Document segment
☆ ☆ ☆

ATHENS, Feb 23 (Reuters) Greek seamen today called off a week-old strike that crippled the country's shipping and deprived hundreds of islands of basic necessities.
''We are suspending the strike as of 18:00 (16:00 GMT) today in order to show our sensitivity towards the public, our own seamen, but especially towards the islanders,'' Vangelis Kouzilos, a representative of the Greek Seamen's Federation, told Reuters.
The strike to press for better unemployment and pension benefits started last Thursday and cut off vital supplies to some 600,000 islanders. It kept ships in dock and prompted angry protests from farmers whose goods were rotting on trucks.
The latest in a series of walkouts that have hit the conservative government in recent months, the strike was originally scheduled to end tomorrow.
But anxious to get food, medicine and fuel to islands whose only connection to the mainland is ferries, the government ordered striking seamen back to work yesterday.
Although some obeyed the order, strikers at some ports vowed to continue the walkout.

☆ ☆ ☆

Data records

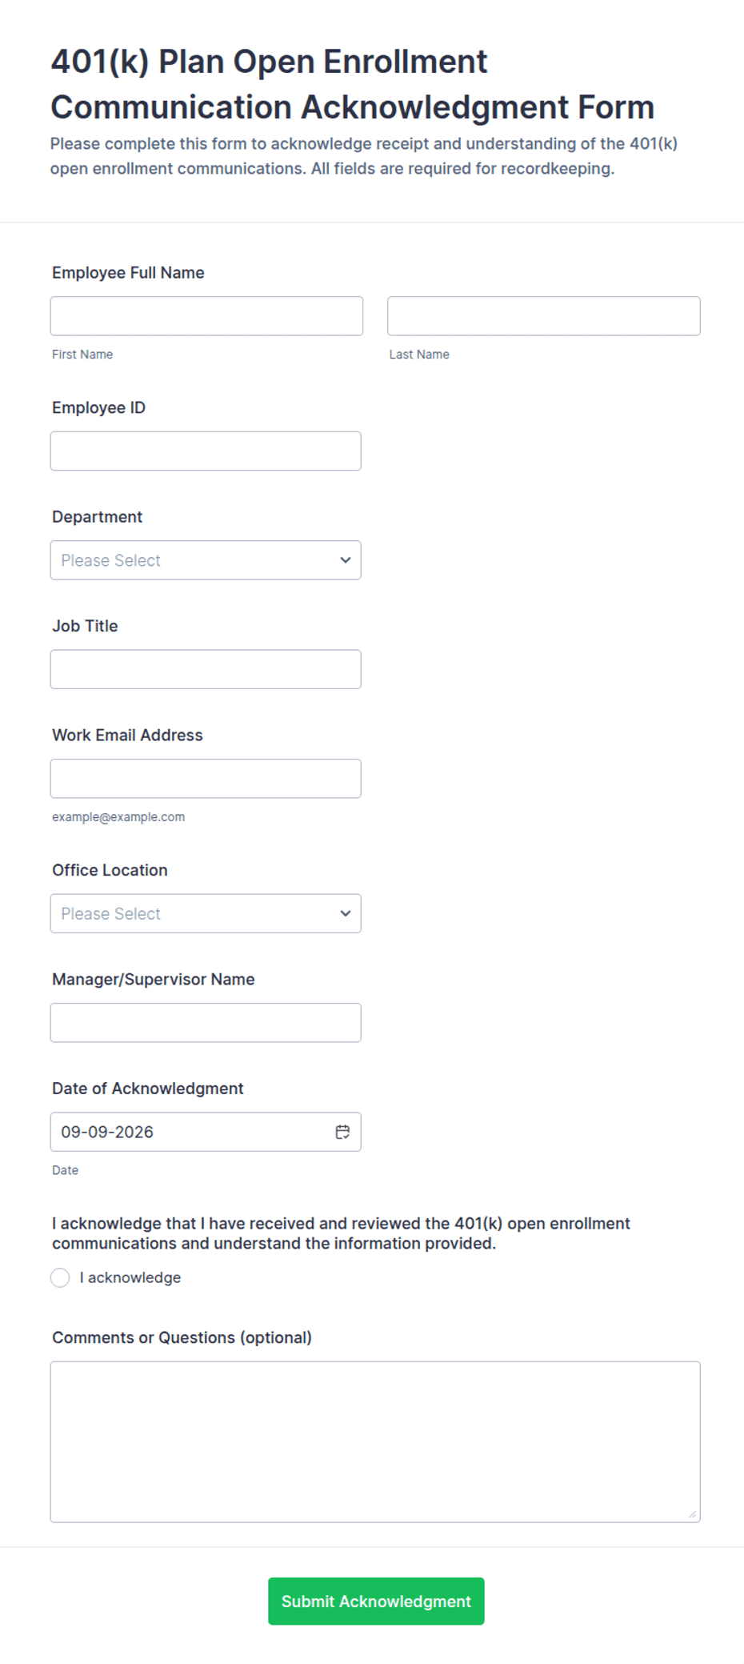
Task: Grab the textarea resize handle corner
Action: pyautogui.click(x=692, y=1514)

☆ ☆ ☆

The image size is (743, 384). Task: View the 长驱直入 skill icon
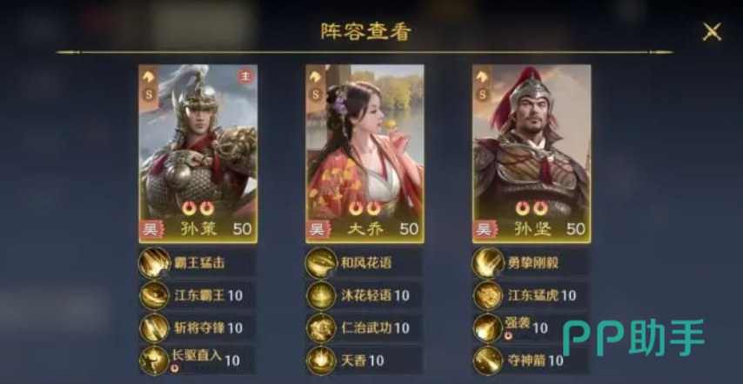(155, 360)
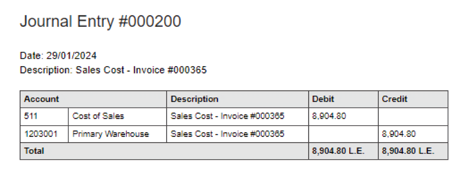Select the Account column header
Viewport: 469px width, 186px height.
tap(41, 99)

☆ ☆ ☆

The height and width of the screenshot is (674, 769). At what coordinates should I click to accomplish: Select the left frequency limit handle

☆ ☆ ☆

Write the next few sentences of the news report on the Greek seamen's strike, continuing after its last sentence.

Task result
Last evening, police used teargas to disperse strikers at Greece's largest port of Piraeus when they tried to prevent ships arriving from islands from docking. No one was hurt.
Farmers have also staged protests on the island of Crete, on one occasion storming the offices of the local governor and smashing windows with crates of vegetables.
After the mobilisation order and ahead of the union call to end the strike, several ships had began loading trucks and leaving ports around the country, except Piraeus, where ships were still moored.
''We are now waiting for the government. We wish for dialogue, but we also want our demands to be met,'' said Kouzilos.
The strike is the latest bout of industrial unrest against government labour reforms and wage policies aimed at reducing the 2006 budget deficit.
Greece's largest labour unions, private sector GSEE and public sector ADEDY, representing more than 50 percent of the 4.8 million work force, have called a nationwide walkout on March 15.